The risk landscape for foreign companies doing business in China is changing fast due to a dynamic regulatory and economic environment. The following shows the current top 5 compliance risk trends to watch out in China.
Risk 1: Whistle-Blower Allegations, Investigations and CEO/CFO Compliance
Whistle-blower activities are arising worldwide and also in China. The following forces are driving this trend: Foreign companies have rolled-out their whistle-blower systems to their subsidiaries in China, and the Chinese regulator can provide high rewards to whistle-blower. Rewards can usually reach up to RMB 500K (approx. EUR 68K), and under certain requirements even exceed this amount. The rise of whistle-blower allegations will lead to more investigation risks - externally by regulators and internally by the affected company. This will certainly hit the overall liability risk profile of foreign business in China. CEO’s and CFO’s, no matter whether they are running the business in China or abroad, face an increasing level of personal liability risks in conjunction with disclosure, investigation and risk prevention obligations. Foreign business needs to be aware of the regulatory do’s and don’ts in conjunction with the management of whistle-blower allegations, external investigations by regulators, and how to conduct an internal investigation in China.
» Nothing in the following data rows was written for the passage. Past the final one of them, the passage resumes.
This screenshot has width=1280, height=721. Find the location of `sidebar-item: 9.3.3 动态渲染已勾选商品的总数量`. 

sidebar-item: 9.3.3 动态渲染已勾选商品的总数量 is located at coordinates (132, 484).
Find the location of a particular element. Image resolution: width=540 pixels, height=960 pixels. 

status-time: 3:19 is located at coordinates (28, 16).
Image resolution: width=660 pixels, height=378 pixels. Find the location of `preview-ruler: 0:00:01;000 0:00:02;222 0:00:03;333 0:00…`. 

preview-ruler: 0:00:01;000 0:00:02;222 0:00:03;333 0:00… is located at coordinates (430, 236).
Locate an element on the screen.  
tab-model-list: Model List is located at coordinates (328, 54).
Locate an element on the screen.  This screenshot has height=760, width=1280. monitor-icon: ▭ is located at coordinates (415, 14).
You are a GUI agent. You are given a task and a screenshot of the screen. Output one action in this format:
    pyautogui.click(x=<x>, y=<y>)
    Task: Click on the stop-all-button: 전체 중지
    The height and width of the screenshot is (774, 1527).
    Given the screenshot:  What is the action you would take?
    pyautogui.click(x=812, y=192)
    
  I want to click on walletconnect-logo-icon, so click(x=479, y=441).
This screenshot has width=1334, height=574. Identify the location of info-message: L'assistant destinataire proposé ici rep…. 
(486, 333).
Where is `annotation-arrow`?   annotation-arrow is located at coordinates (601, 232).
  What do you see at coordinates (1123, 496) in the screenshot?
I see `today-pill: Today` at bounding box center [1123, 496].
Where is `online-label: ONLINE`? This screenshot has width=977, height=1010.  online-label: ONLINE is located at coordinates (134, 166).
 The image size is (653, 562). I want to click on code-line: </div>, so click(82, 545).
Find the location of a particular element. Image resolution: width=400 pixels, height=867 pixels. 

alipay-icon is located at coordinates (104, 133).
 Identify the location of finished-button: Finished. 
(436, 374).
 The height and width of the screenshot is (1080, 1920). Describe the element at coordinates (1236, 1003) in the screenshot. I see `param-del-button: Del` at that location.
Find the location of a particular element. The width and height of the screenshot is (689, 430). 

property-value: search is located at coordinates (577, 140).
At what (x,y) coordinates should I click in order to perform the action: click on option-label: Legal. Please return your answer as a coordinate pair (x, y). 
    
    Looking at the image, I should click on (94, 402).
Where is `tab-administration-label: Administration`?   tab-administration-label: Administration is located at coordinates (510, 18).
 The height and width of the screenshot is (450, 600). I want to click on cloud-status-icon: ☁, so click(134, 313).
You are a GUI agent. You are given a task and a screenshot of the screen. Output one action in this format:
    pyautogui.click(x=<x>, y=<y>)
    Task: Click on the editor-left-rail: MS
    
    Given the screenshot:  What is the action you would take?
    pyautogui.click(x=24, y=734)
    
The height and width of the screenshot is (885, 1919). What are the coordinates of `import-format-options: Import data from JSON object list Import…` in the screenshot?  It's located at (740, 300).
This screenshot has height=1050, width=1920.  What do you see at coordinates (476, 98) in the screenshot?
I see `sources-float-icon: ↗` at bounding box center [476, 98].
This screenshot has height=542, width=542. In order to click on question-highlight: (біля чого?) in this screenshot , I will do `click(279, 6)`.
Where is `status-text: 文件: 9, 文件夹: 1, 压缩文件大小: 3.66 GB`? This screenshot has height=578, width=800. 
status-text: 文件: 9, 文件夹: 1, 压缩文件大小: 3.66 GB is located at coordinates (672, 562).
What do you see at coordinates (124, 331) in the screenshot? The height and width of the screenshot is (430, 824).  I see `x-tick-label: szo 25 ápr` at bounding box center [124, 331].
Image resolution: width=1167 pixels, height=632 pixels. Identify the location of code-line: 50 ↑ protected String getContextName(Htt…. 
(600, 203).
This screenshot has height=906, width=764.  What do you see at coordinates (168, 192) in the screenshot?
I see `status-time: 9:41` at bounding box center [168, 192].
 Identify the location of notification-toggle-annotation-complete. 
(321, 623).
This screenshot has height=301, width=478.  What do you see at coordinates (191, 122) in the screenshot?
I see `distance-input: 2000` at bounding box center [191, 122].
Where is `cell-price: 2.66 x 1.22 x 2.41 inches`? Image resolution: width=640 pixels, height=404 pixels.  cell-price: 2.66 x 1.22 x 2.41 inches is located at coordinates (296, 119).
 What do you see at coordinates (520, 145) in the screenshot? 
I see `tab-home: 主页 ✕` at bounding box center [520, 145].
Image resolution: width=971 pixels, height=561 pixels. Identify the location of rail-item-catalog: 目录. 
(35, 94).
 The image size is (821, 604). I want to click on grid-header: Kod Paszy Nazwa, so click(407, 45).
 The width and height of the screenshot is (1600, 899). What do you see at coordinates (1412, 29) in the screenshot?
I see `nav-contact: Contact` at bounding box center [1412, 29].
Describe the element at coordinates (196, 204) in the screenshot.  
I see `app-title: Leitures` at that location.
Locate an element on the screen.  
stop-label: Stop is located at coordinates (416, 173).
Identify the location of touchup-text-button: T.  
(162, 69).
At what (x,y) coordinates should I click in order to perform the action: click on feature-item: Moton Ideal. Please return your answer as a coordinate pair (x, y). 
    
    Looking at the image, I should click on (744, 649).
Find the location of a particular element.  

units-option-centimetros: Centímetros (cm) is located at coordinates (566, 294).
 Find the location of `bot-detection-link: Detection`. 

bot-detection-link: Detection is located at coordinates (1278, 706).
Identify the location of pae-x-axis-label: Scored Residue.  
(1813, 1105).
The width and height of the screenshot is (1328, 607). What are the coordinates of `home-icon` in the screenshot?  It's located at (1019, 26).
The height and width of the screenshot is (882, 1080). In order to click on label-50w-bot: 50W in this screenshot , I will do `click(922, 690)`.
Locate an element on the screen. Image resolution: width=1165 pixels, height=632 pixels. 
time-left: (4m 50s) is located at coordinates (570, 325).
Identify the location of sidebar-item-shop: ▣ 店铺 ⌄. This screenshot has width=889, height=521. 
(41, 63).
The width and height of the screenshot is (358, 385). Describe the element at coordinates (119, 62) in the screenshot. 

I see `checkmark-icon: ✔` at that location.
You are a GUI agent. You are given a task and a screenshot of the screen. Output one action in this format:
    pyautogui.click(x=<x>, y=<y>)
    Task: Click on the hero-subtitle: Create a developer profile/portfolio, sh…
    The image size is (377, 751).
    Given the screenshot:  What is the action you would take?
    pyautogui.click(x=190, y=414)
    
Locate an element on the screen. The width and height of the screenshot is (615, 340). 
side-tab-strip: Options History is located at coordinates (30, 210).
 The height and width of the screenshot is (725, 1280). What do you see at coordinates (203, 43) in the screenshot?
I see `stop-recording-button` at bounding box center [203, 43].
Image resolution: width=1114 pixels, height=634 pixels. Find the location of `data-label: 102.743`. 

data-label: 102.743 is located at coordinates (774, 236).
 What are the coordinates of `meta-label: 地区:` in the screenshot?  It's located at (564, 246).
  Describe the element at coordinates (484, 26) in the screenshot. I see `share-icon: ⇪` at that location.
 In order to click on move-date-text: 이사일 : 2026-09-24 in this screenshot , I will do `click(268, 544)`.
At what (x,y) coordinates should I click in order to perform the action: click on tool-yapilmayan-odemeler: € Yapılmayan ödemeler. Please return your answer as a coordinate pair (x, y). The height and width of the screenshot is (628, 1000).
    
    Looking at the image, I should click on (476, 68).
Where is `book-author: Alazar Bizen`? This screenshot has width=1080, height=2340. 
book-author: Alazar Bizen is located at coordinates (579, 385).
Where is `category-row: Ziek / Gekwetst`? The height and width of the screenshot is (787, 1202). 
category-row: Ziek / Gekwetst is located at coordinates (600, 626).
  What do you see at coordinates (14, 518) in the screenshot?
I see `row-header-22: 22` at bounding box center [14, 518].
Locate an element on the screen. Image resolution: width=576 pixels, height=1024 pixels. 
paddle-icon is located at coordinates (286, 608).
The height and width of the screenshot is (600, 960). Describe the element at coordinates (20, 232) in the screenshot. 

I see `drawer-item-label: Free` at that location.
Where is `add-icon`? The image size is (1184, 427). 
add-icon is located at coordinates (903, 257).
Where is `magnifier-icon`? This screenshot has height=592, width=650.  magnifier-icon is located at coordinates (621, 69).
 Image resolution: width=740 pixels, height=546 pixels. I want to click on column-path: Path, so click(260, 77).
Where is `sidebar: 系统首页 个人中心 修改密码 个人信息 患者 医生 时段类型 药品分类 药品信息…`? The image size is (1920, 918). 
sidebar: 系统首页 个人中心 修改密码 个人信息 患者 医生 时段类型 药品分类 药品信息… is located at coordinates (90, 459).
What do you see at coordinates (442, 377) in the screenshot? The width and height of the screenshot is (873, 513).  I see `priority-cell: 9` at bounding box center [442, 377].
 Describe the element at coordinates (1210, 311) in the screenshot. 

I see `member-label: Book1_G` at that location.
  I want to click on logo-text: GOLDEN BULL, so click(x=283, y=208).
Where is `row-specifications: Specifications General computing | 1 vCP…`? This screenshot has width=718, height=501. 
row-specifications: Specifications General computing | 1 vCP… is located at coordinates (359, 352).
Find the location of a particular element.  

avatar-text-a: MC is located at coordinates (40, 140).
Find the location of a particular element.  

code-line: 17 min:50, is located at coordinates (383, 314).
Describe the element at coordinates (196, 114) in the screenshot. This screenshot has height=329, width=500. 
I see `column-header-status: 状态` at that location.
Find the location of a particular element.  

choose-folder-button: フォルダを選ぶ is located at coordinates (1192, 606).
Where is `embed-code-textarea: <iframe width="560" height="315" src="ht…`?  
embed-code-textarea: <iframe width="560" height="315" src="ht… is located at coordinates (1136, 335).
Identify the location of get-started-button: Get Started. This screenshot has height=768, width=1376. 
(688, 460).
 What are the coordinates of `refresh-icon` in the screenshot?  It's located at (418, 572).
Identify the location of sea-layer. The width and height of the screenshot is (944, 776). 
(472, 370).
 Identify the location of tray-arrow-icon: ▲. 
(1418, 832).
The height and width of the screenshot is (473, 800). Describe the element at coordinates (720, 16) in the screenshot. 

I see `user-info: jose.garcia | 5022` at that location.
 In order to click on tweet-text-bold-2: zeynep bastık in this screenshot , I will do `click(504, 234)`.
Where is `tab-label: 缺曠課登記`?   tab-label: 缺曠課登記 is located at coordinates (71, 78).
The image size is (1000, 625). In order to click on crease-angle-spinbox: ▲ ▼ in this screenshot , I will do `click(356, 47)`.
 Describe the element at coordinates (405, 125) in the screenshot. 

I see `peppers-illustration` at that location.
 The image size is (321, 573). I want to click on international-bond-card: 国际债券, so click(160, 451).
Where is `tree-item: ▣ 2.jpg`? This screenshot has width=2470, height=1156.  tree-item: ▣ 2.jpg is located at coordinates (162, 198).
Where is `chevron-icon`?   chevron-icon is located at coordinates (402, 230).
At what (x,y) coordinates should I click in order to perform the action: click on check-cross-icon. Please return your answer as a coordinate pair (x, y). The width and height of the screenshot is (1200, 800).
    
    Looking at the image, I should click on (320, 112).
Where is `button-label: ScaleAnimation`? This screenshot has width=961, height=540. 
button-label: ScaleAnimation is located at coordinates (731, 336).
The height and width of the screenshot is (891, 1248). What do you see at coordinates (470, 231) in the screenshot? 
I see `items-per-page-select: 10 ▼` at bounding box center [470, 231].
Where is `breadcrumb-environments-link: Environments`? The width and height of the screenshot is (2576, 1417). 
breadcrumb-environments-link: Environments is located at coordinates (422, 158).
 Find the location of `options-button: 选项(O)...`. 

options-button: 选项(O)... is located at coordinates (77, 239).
Risk 2: Attacks by Competitors
Companies are facing aggressive competitors, who don’t comply with the regulations (e.g. in relation to environmental law requirements, product safety, know-how protection, anti-corruption, etc) in order to lower costs and get illegal business advantages. Competitors can also spread deliberately fake news about the quality of products and services in order to damage the brand’s reputation. Unfair marketing practices by competitors will also hit the company’s business. Therefore, it is important to develop robust and realistic legal strategies, which can defend the company against those attacks. The available legal tools for stopping the competitor’s attacks, very much depend on the individual scenario and the affected industry. Some industry sectors have set up their internal blacklisting systems in order to inform each other about wrongdoings. Soft legal tools usually start by alerting the Chief Compliance Officer, Ombudsman or other senior management of the competitor and could end up involving the prosecutor, all of which depends on the individual situation.
Risk 3: Reputation Risks in a Hyper-Connected World
More than 13 millions read the story on the Chinese social network Weibo, that the CEO of a German leading company’s trucks division in China, a German citizen, has made insulting remarks about the Chinese. Many of them asked to boycott this foreign car brand. This story, which spread like wildfire, demonstrates that foreign companies in China need to have strategies in place in order to respond quickly to allegations at social media, which can damage the reputation of their brands. Cyber attacks, which leak confidential information, will damage the company’s reputation too. Social media activities of staff, e.g. at the Chinese WeChat, can lead to reputational risks too. The reaction time to allegations in the hyper-connected world of social media platforms is very limited, so that often a reaction of the affected company is required before internal investigations have been completed. Foreign companies in China need to anticipate these reputational risks, and need to develop china-realistic legal strategies, in order to be well prepared to manage the next reputation crisis.
Risk 4: Restructuring Hit by Hidden Risks
Downsizing business in China can quickly lead to dynamic scenarios, where hidden legal, tax, customs, environmental, product security or other risks could arise, and are getting difficult to manage. The actual risk profile of the company could be unclear given that the previous local management was not interested to mitigate the company’s liability risks, and the headquarter’s management did not realize that certain hidden risks are actually existing. This particularly applies to those foreign investors, who rushed into the Chinese market and had a weak internal control. Hidden risks are usually connected to intransparent procurement and sales practices of the company. Additional typical risk drivers is a high involvement of third parties and a low retention rate. Restructuring plans are getting hit or even failed once hidden risks pop up. These negative scenarios can be avoided by an early risk audit. Risk audits can help to screen first the actual risk profile of the operation in China, and will be then used as a solid basis for the mitigation of the identified risks and the development of a safe restructuring plan, before staff, business partners and authorities will be involved.
Risk 5: Copy Paste Approach Fails in China
It is risky to simply copy and paste the compliance management system from the headquarter abroad and apply to the Chinese subsidiary. This approach will likely fail in practice. Typical examples: The online compliance training, which has been worked out by the headquarter abroad, fails in China due to technical intranet issues. The Global Code of Conduct is not available in Chinese language, or is just not binding due to specific effectiveness requirements under Chinese laws. The internal audit on the China business will be conducted by staff from the headquarter, who are not familiar with the Chinese language and the regulatory environment in China. The company either needs their own qualified internal audit team in China, or must involve external support. Further, the copy paste approach can’t address the operational risks typical in China. It would be ideal to use the headquarter’s compliance management system as the basis, and then to adjust it to the regulatory situation of the subsidiary in China. A solid compliance management system in China will be driven by transparency on the business partners, preventive protection tools and a rapid alert system.